On some level, the logic follows. The Chiefs are great and they do have the best young player at the most important position in sports locked up for a long time.

But ... many teams have been great and in similar boats. The Seahawks were the next dynasty in 2013, right up until Pete Carroll, Darrell Bevell and Russell Wilson conspired to throw it all away. The '99 Rams were "The Greatest Show On Earth," feeling a whole lot like the current-day Chiefs feel; then Super Bowl XXXVI kicked off, and NFL history was changed forever. The Colts had 13 years of Peyton Manning -- the most prolific passer in NFL history -- and have exactly one Super Bowl to show for it. A dozen years of Aaron Rodgers starting in Green Bay; one singular title. A solid 16 years of Brett Favre in the same place; again, one single Super Bowl. Drew Brees is a surefire Hall of Famer, and his Saints have routinely been one of the best teams in the NFL; they've won the Super Bowl once in his 14 years, and they've only won four total playoff games in the 10 years since.
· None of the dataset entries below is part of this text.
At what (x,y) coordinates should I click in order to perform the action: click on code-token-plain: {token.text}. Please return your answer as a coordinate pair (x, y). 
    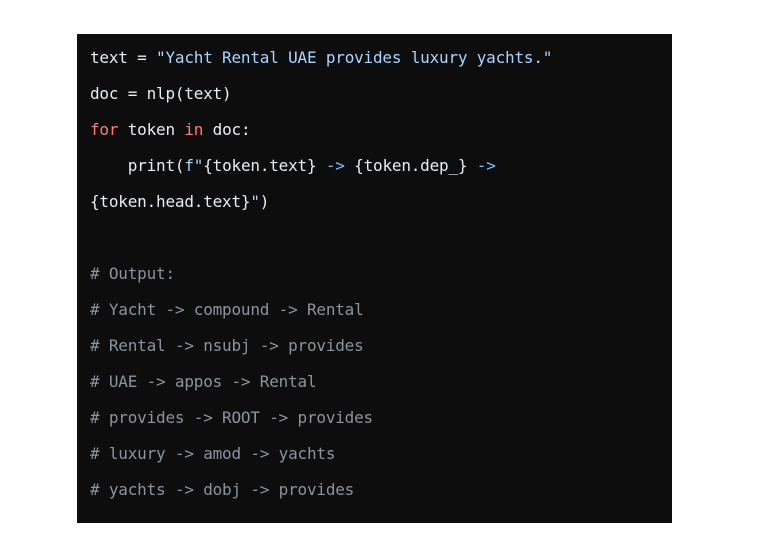
    Looking at the image, I should click on (260, 166).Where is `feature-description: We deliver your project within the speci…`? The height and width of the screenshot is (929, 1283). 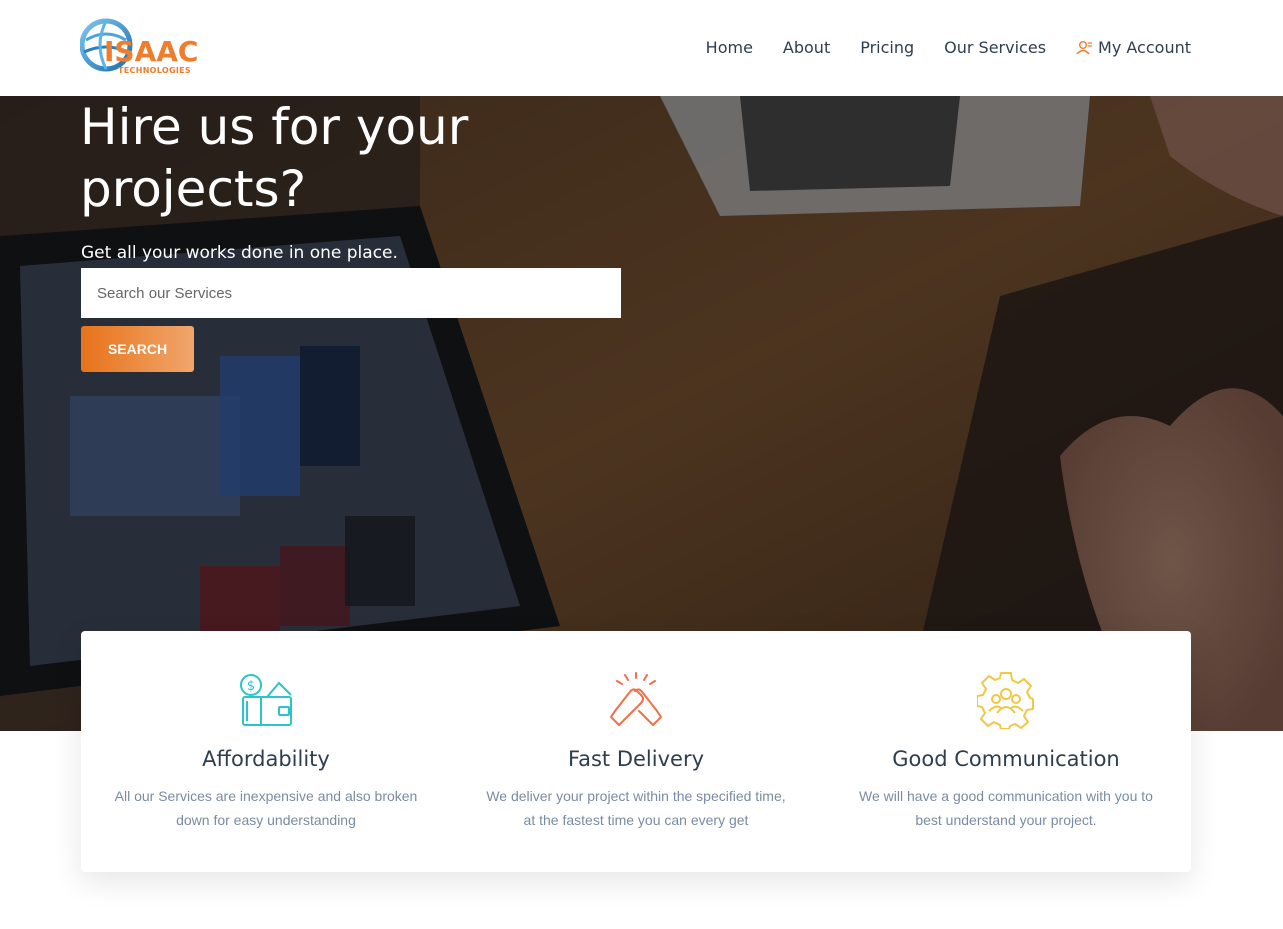
feature-description: We deliver your project within the speci… is located at coordinates (636, 808).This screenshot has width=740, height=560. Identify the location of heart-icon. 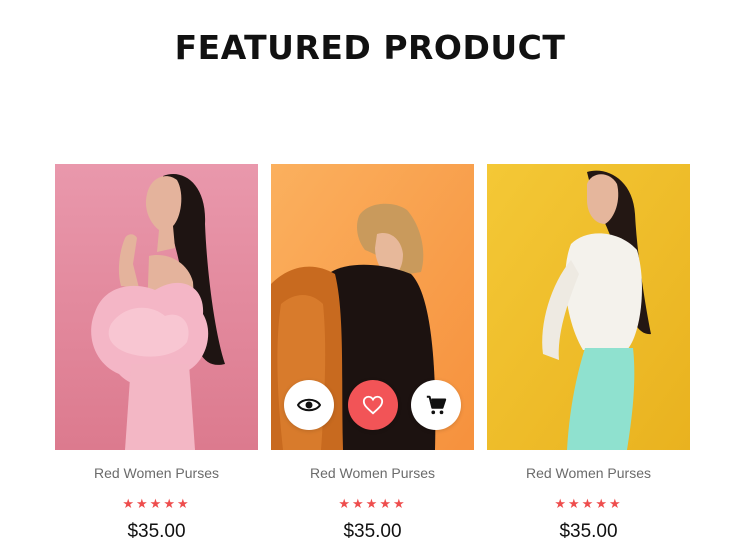
(373, 405).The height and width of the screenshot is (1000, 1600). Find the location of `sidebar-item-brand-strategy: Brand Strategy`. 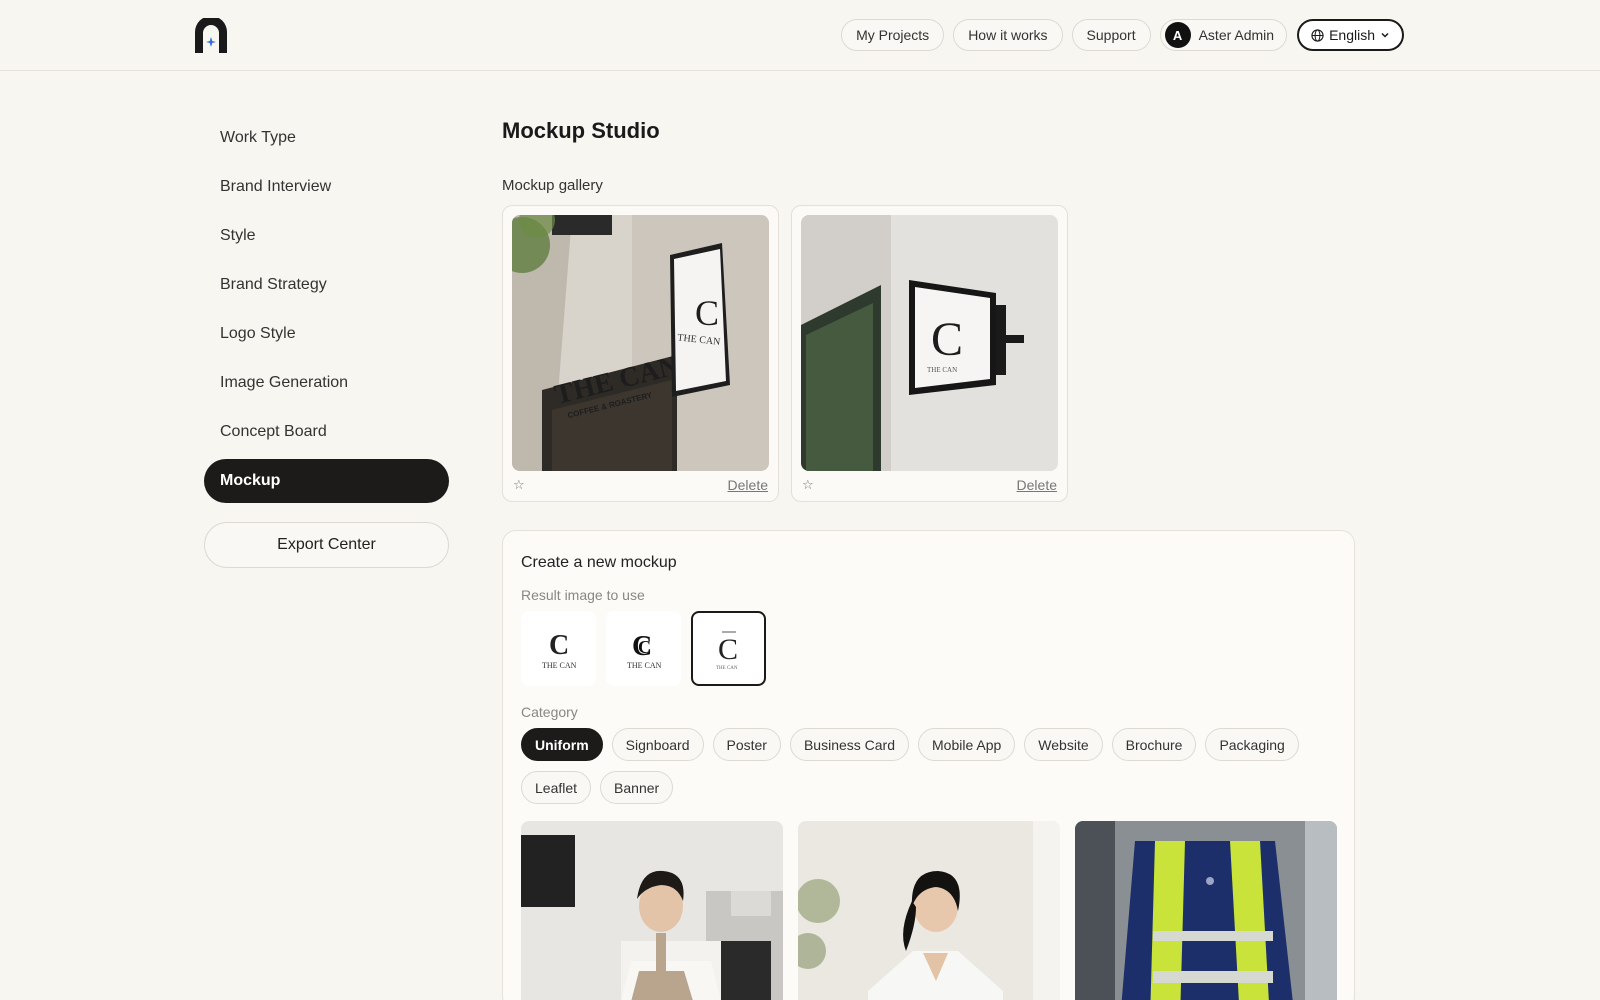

A lot of those teams had the makings of a dynasty. None even came close to taking a second step.

There's also the aspect of the Patriots essentially creating two separate dynasties. The only commonalities between the 2001-04 Patriots and the 2014-18 Patriots are Bill Belichick and Tom Brady, plus a small handful of assistant coaches. An entirely new generation of players had arrived in time for the run of four Super Bowl appearances in five years, with three victories. The general nature of the sport of football is such that nobody except the man who legitimately earned the GOAT moniker over a 20-plus-year career can experience nine Super Bowl appearances and six Super Bowl wins.

Even though that clearly happened with Brady and the Patriots ... it just does not happen. That was a comet across the NFL sky, never to be replicated again. Quite literally every other piece of NFL history dictates that.

(Andy Reid is also 62 years old. The Chiefs would probably need to rattle off seven straight to get it done during his tenure.)

Perhaps Jones and Hill are just having some fun, basking in the glow of what has to be the sweetest professional feeling in the world. Still, they might want to start focusing more on championship number two before talking about their fifth or seventh parade. Through injuries, salary caps, contract disputes, draft picks, and a number of other factors designed for a league ruled by parity, football has a way of delivering swift doses of humility. Grand proclamations, in almost every instance, end up merely being words lost to the wind.

Or, put in much simpler terms ... they need to calm down.